Unlike last year's package, which was heavily focused on law enforcement and security assistance, this year's package breaks out about 50/50 between law enforcement and security assistance on the one hand, and social and economic development and institutional reform on the other.

Prior to presenting this proposed budget to the United States Congress, we did engage in consultations with the seven governments of the Andean Regional Initiative, with European and other potential donors, who we would hope would also take a positive approach to support for this region, and obviously, not being completely stupid, we pre-consulted with Members of Congress and their staffs before rolling this proposal up to Congress.

The President's proposal is before Congress right now, and I presume I am betraying no secrets when I say we very much hope Congress will support and pass the President's initiative.

That is the overview. May I suggest we might spend another productive couple of minutes hearing first from Assistant Secretary Beers, and then from Acting Assistant Administrator Deal.

ACTING SECRETARY BEERS: Thanks very much, Bill. I will be brief. What I want to focus on is the enforcement and security side of the INL budget request, and then turn over to Mike for the AID presentation.

What we are basically trying to do with the security and law enforcement side is to sustain and preempt; that is to sustain the effort that was begun under the Plan Colombia emergency supplemental appropriation and preempt the possibility of the transfer of some of the drug trafficking, cultivation or institutions to other countries.

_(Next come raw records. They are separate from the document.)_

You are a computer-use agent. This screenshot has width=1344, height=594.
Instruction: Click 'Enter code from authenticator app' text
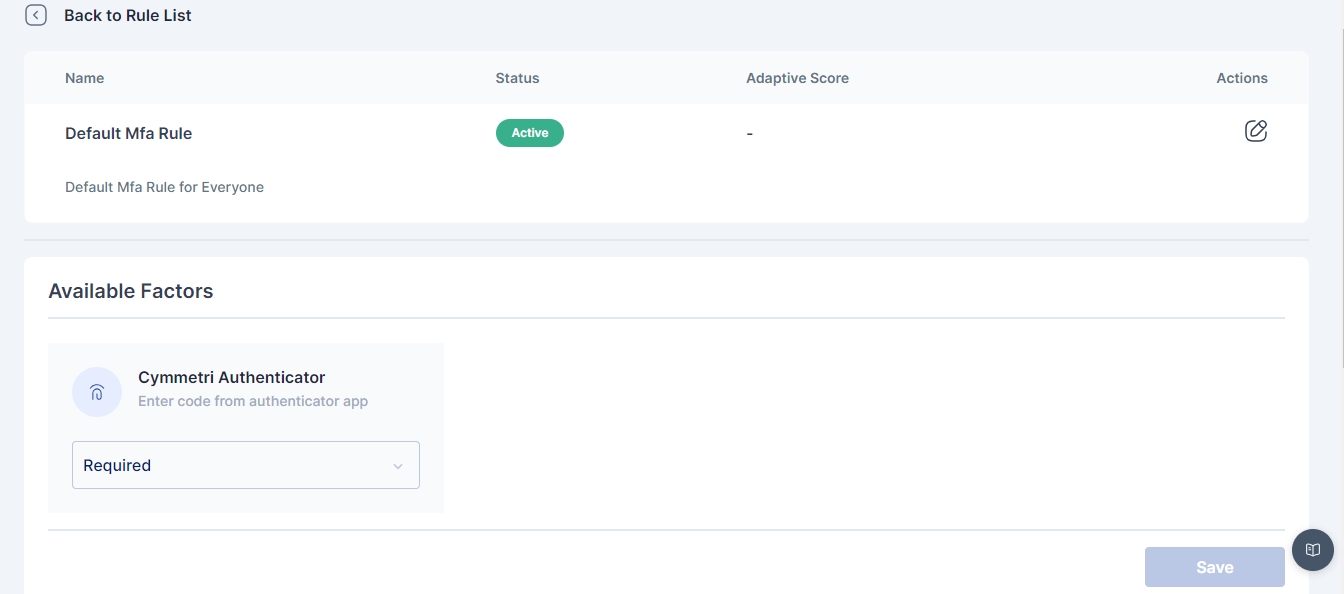coord(253,401)
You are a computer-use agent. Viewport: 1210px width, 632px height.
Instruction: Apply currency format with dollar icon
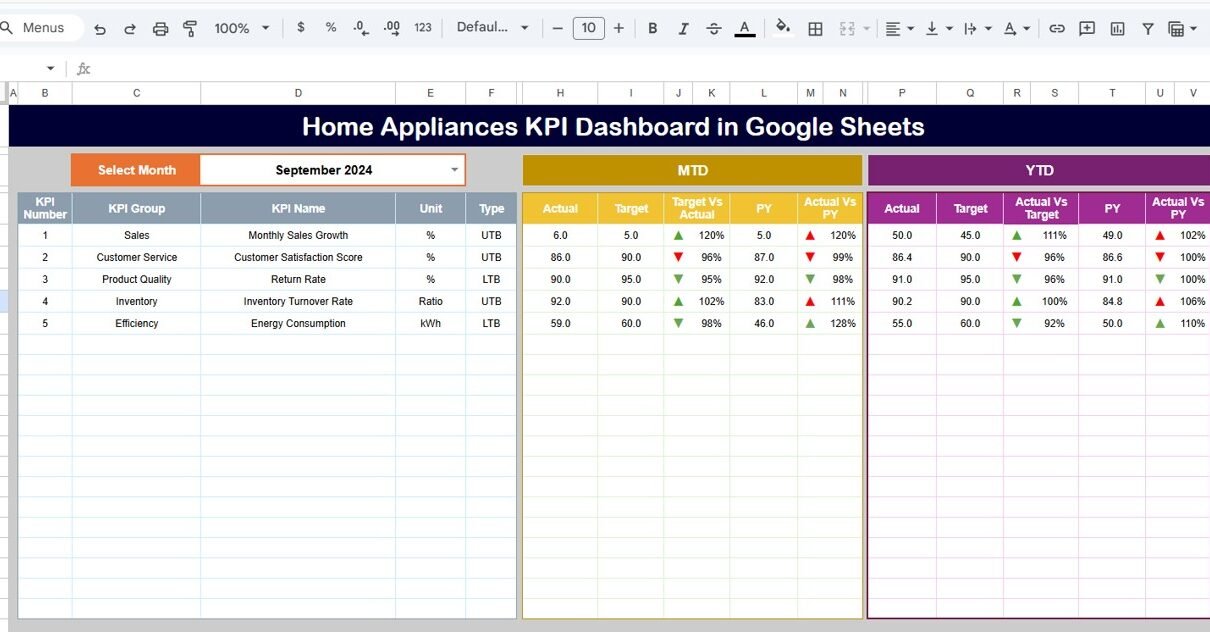pos(301,28)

In terms of Colombia, which will still be the largest program, on the enforcement side it will be $250-plus million. It is essentially a sustainment package. It is essentially an operations and maintenance budget. It is not an acquisition budget, as it was in Plan Colombia. It will provide assistance to both the police and the military.

With respect to Peru and Bolivia, Peru we will be requesting $77 million on the enforcement side, and in Bolivia 54 million. This will be an effort to sustain the existing programs, but to expand them beyond their regular levels. We will be attempting through this process, in coordination with these governments, to prevent a reverse flow.

As most of you are aware, the rise of the cocaine industry in Colombia is very much related to the decline of the cocaine industry in both Peru and Bolivia, and we don't want any success in Colombia to result in a reverse flow back to those countries. And in fact, we are concerned about it. This last year, for the first time in a number of years, we began to see a new growth in Peru in terms of coca cultivation. While the eradication effort there outstripped these new coca, it is a troubling feature of the drug environment there, and we want to ensure that it does not become a significant factor. There will be some major acquisitions here, or at least one, and that is we will be refurbishing some helicopters for the police in Peru in association with the eradication program.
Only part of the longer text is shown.